Only the lines in the entries below from the line with "Select the Open URL menu item" to the line with "You are a computer-use", both included, belong in the answer, transcribed exactly and without pictures.

◆ **THE RECORDS**:
────────────────────

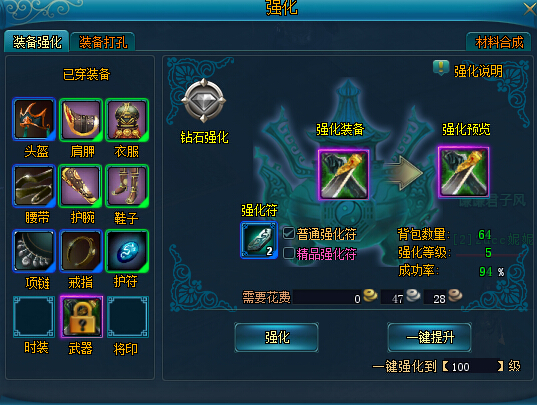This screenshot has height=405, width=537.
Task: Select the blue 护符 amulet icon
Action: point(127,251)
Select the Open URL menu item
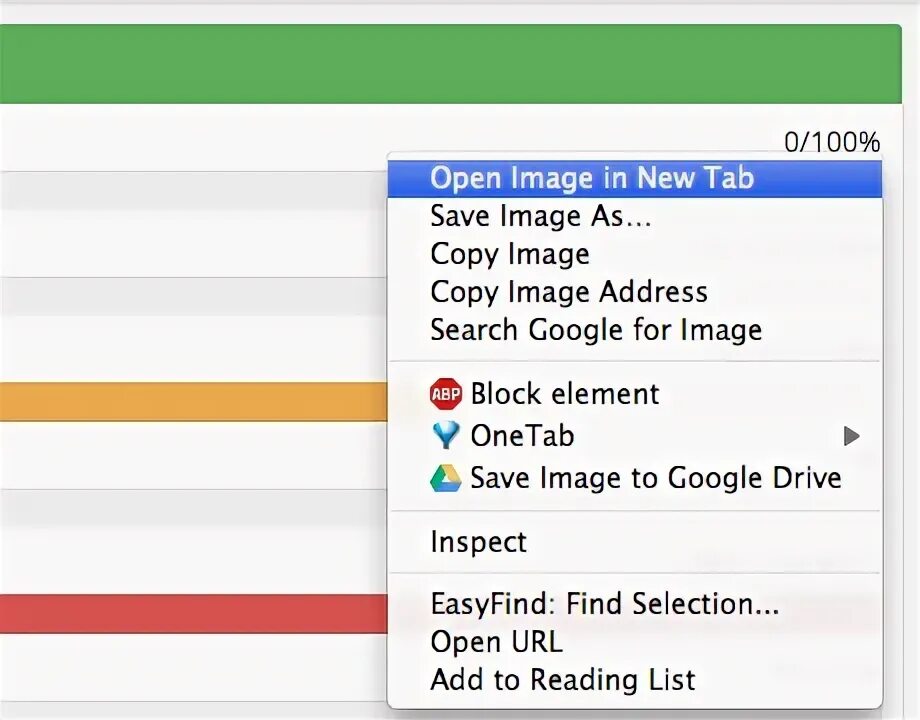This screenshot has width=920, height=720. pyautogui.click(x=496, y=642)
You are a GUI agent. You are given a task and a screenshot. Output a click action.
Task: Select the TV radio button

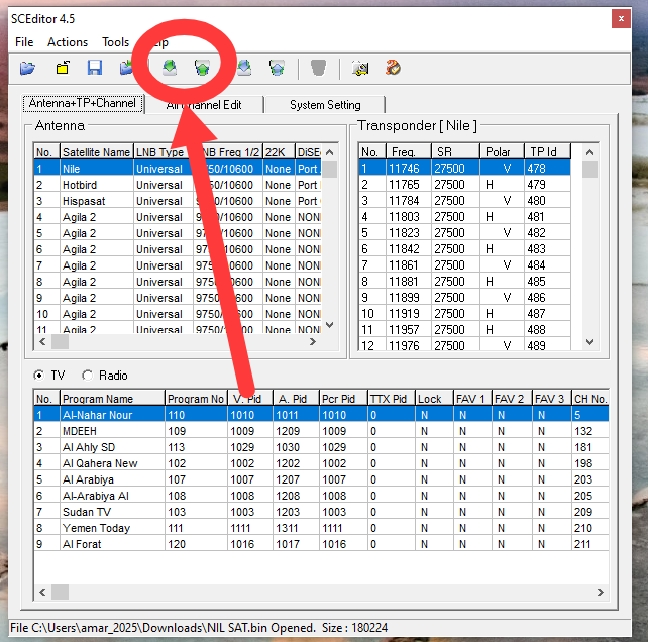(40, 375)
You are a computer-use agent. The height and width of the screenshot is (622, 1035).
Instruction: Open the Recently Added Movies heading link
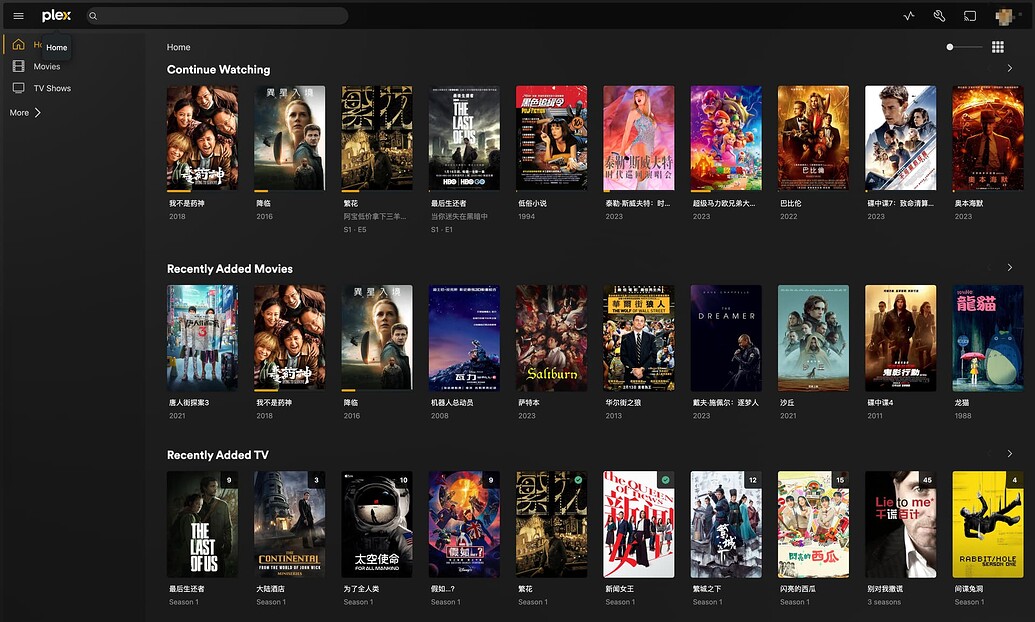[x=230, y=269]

────────────────────

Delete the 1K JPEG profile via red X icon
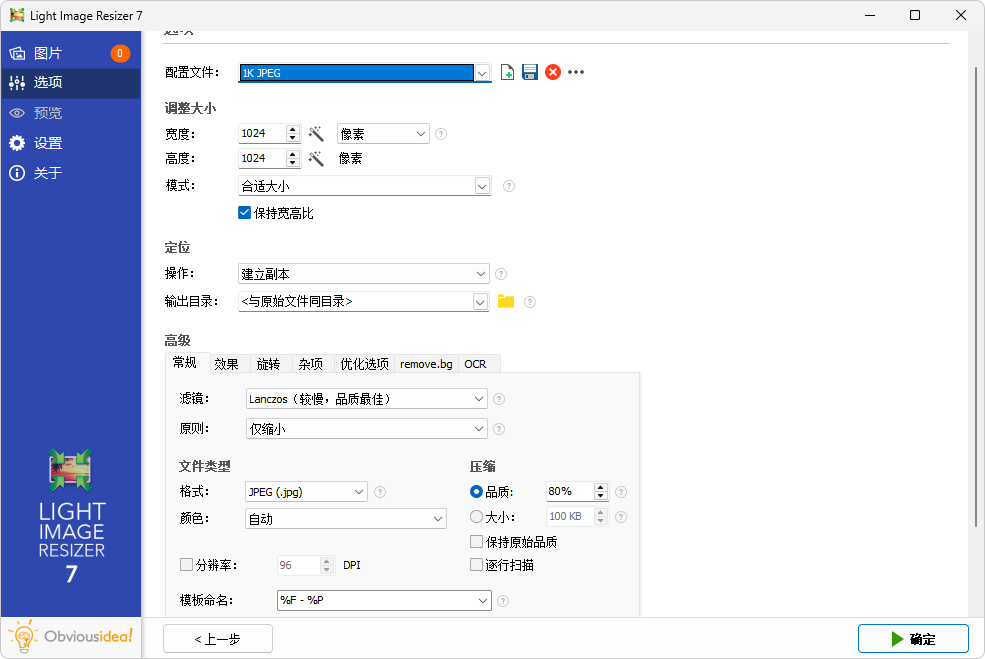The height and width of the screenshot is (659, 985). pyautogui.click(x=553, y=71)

────────────────────

◆ **TASK SOLUTION**:
Select the Open URL menu item
This screenshot has width=920, height=720. pyautogui.click(x=496, y=642)
You are a GUI agent. You are given a task and a screenshot. Output a click action.
Task: Select the TV radio button

(40, 375)
You are a computer-use agent. The height and width of the screenshot is (622, 1035).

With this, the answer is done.